• 126
    başarının klüp genleriyle alakalı olduğunun bir başka kanıtı. tıpkı bizim gibi yıllar geçse de, çok kötü dönemleri olsa da, tekrar ayağa kalkıp avrupa'da adlarından söz ettirebildiler.
    bu yüzden leipzig'den, başakşehir'den ya da şişirme çin klüplerinden bir cacık olmayacaktır. yıllardır arap yarımdasındakilerden bir halt olmadığı gibi.
  • 128
    2 senedir çatır çatır 4-4-2 oynayan takım. inanılmaz bir scout başarısı var. söyle ki bu adamlar ucuza topçu almıyorlar ama aldıklarının hepsinin önü inanılmaz açık. bir de aldıkları adamların hepsinin atlet ve gelişime açıklar. hocalarını tebrik etmek lazım, gidenin arkasından ağlamıyor hemen gençleri diziyor sahaya.
    bir de şu stadın zeminine bir çözüm bulsunlar. yakışmıyor, zenginlerin,elitlerin, takımına.

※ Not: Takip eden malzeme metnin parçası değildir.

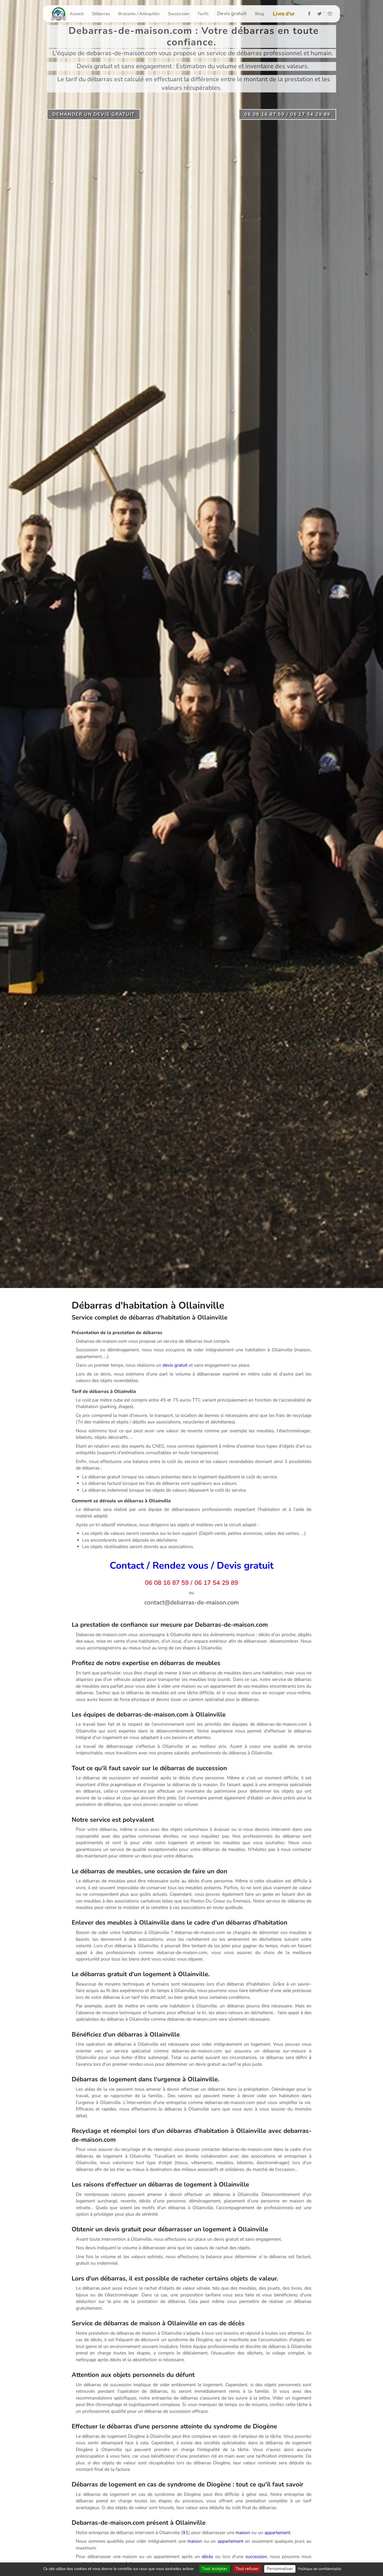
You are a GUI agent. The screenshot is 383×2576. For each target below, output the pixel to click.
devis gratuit (175, 1365)
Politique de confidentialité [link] (319, 2568)
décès (207, 2556)
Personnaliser (280, 2569)
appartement (277, 2532)
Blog (259, 14)
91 (185, 2532)
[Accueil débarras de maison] (58, 13)
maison (243, 2532)
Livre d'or (283, 13)
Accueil (77, 14)
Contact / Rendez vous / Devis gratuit (192, 1565)
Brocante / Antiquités (138, 14)
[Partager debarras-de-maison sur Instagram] (331, 14)
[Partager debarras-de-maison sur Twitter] (321, 14)
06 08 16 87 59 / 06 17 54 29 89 (191, 1583)
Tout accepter (214, 2569)
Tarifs (203, 14)
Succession (178, 14)
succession (256, 2556)
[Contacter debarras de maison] (191, 1602)
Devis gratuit (232, 13)
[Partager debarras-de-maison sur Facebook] (311, 14)
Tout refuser (247, 2569)
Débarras (101, 14)
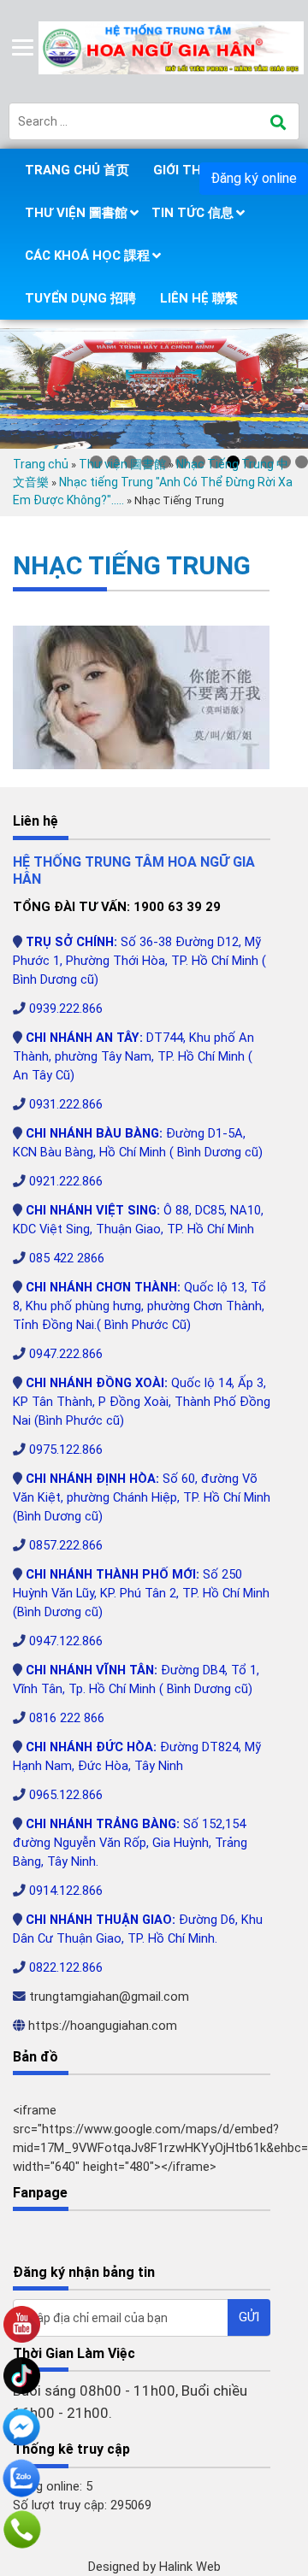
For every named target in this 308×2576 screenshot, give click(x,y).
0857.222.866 (66, 1545)
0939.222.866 (66, 1008)
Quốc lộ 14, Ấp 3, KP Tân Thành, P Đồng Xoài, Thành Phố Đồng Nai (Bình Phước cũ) (141, 1401)
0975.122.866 (66, 1449)
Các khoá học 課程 (87, 255)
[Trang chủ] (173, 47)
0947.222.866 (66, 1354)
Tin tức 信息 (192, 213)
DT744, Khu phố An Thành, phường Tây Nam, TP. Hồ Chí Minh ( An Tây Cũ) (133, 1056)
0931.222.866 (66, 1104)
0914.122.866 (66, 1890)
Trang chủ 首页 (77, 170)
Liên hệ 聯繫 (199, 298)
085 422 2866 (66, 1258)
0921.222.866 (66, 1181)
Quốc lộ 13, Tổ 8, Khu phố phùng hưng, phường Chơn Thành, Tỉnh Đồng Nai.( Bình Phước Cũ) (139, 1305)
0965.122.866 (66, 1795)
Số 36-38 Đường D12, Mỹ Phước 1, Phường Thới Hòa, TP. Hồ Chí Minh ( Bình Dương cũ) (139, 960)
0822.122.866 (66, 1967)
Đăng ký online (253, 178)
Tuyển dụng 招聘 (80, 298)
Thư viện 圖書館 (76, 213)
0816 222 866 (66, 1718)
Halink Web (190, 2566)
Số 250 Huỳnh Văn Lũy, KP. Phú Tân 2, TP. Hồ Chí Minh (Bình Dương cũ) (141, 1593)
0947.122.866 (66, 1641)
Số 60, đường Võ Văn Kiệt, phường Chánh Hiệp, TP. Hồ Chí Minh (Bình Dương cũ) (141, 1497)
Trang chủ (40, 464)
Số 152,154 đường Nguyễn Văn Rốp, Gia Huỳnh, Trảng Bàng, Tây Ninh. (130, 1842)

    (bkz: 27 ağustos 2017 as monaco marsilya maçı)
  • 134
    ruslar tarafından satın alındıktan sonra şu şekilde bir transfer politikası izlediler.

    2013-14 sezonu (sezonu psg'nin ardından 2. tamamladılar):

    james rodriguez/21 yaşında/45 milyon euro (1 yıl sonra 75 milyon euro'ya satıldı)
    falcao/27 yaşında/43 milyon euro (iki defa kiralayarak 14.6 milyon euro gelir elde ettiler ve şu an ilk 11'de oynatıyorlar)
    joao moutinho/26 yaşında/25 milyon euro (şu an ilk 11 oyuncusu)
    geoffrey kondogbia/20 yaşında/20 milyon euro (2 yıl sonra 36 milyon euro'ya satıldı)
    lacina traore/23 yaşında/10 milyon euro (elde patladı)
    anthony martial/17 yaşında/5 milyon euro (2 yıl sonra 60 milyon euro'ya satıldı)
    jeremy toulalan/29 yaşında/5 milyon euro (bonservissiz ayrıldı)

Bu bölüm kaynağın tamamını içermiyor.